#### [Problem to solve]
From the material below, return exactly the lines starting at the one that holds "The height and" and ending at the one that holds "600x480 pixels.". Pictures stay out of the answer.

#### [Material supplied]
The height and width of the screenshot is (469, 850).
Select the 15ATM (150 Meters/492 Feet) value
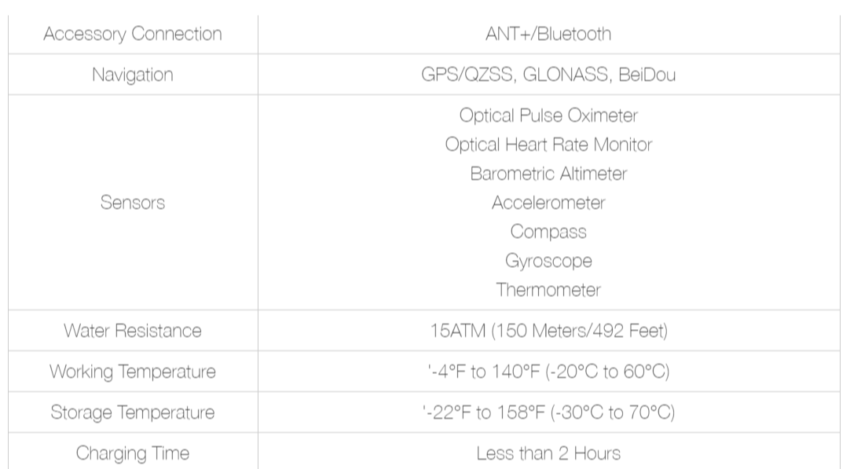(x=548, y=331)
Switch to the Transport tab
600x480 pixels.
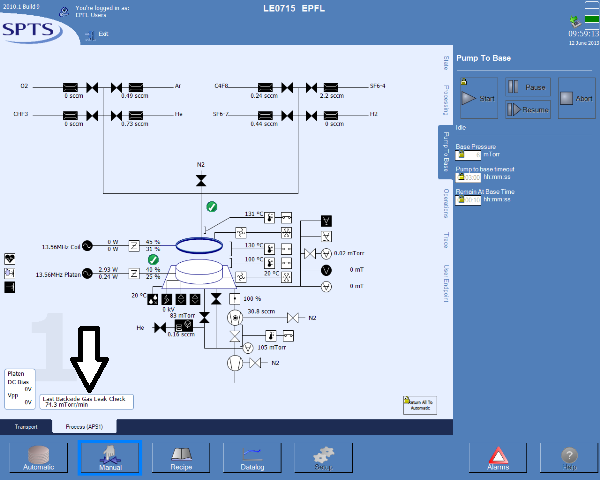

...

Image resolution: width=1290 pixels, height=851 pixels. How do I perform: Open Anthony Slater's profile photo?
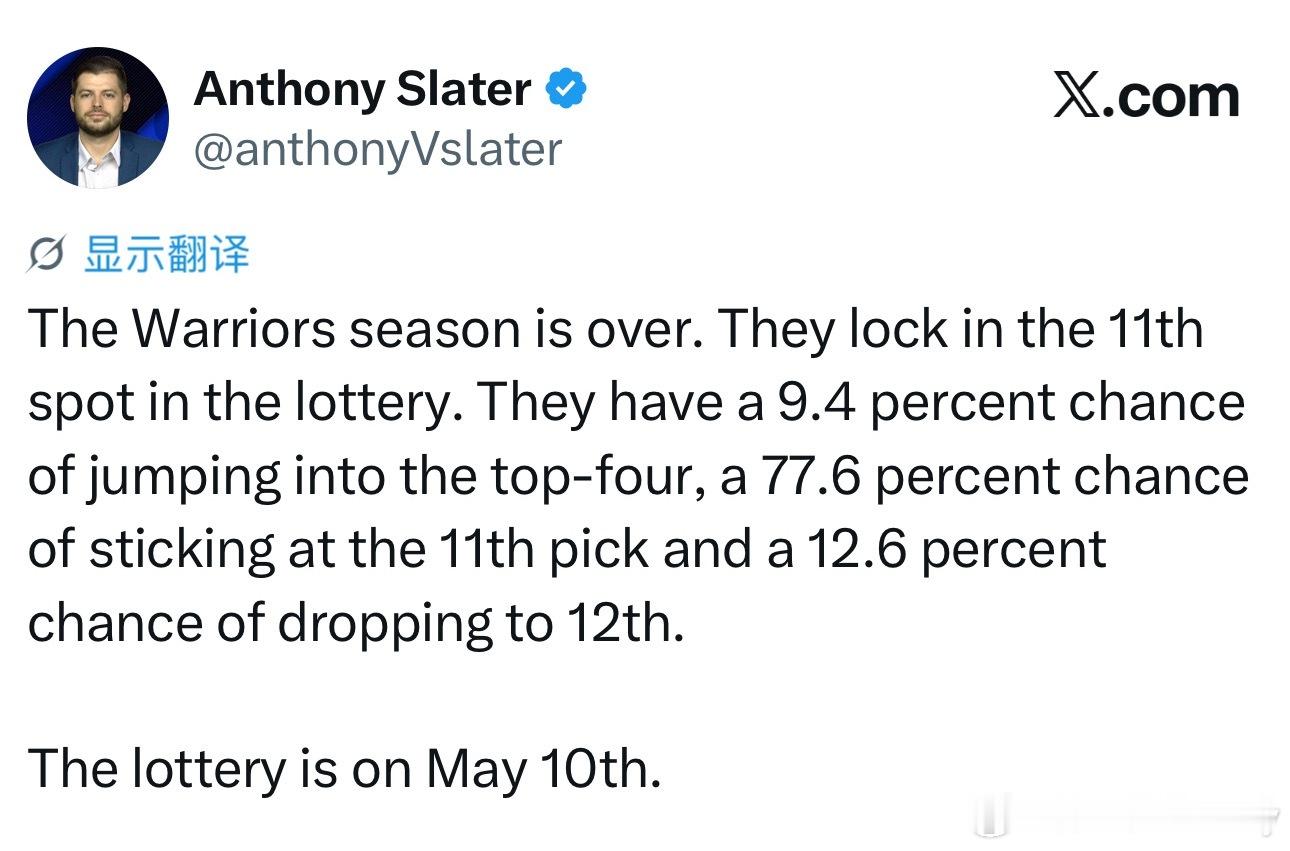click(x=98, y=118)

#### [Answer for the task]
The height and width of the screenshot is (469, 850).
Select the 15ATM (150 Meters/492 Feet) value
(x=548, y=331)
Switch to the Transport tab
600x480 pixels.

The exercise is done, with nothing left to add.